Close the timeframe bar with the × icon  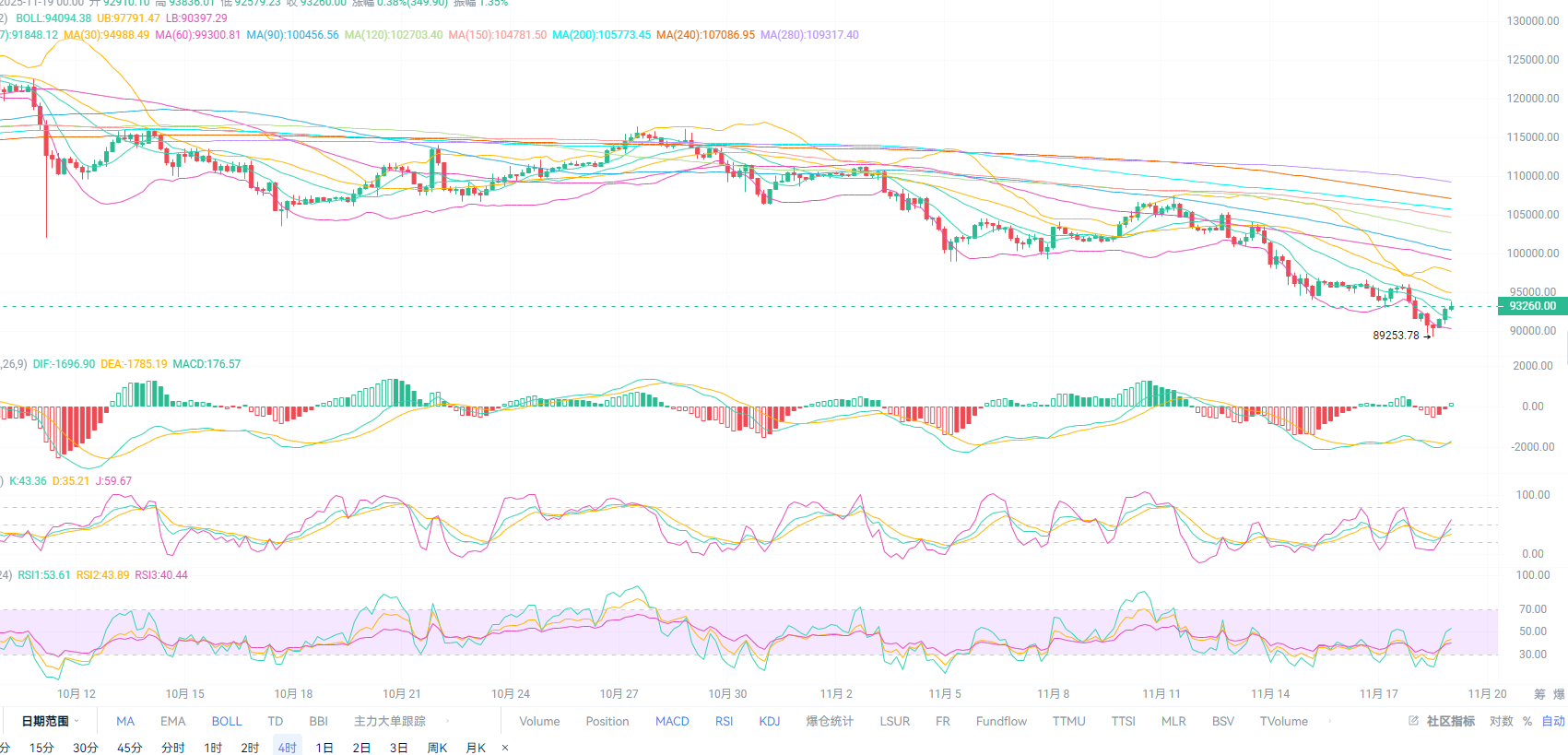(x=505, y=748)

---

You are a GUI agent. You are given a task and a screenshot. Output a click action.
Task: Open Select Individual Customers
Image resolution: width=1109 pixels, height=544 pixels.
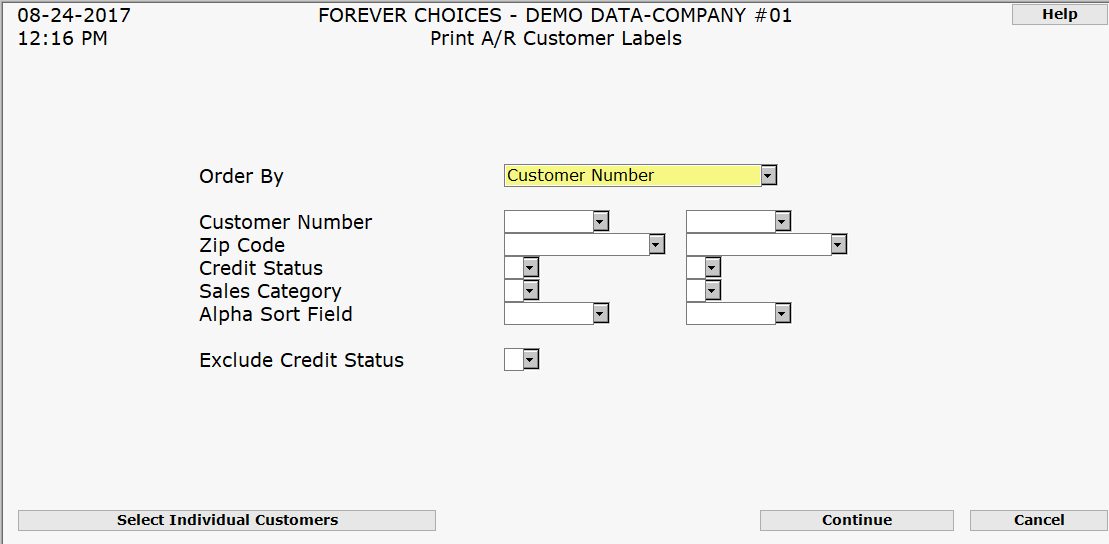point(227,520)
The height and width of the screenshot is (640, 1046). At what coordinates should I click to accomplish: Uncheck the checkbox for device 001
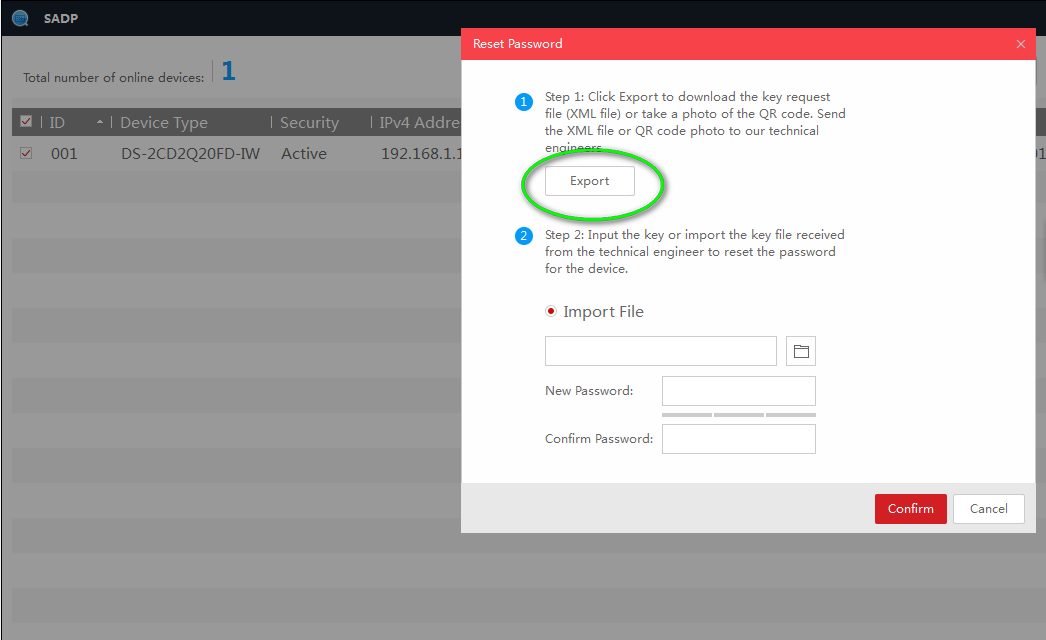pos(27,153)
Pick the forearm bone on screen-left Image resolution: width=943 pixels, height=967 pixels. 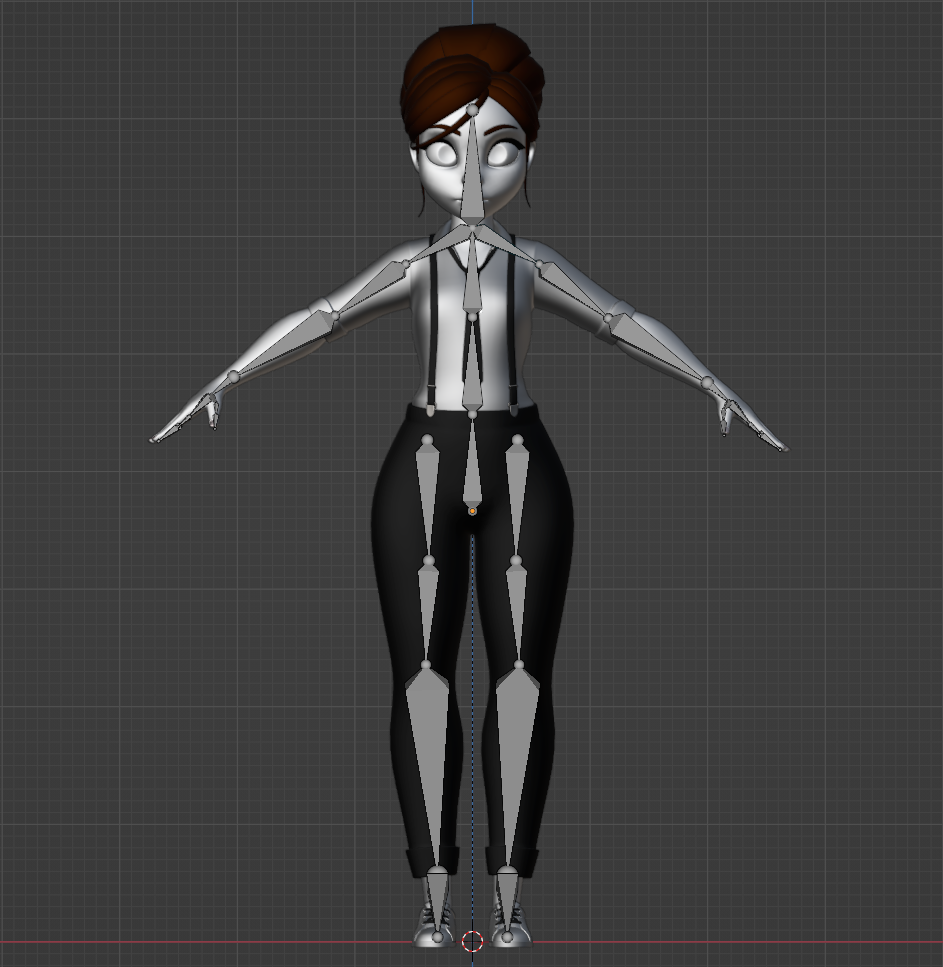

**What is required**
Within the material above, find the part that opens with the line containing "Image resolution: width=1109" and closes with the line containing "Pick the forearm", and reproduce it exactly without the pictures.

**Output of the task**
Image resolution: width=1109 pixels, height=544 pixels.
point(227,520)
The height and width of the screenshot is (640, 1046). At what coordinates should I click to accomplish: Uncheck the checkbox for device 001
pos(27,153)
Pick the forearm bone on screen-left Image resolution: width=943 pixels, height=967 pixels. 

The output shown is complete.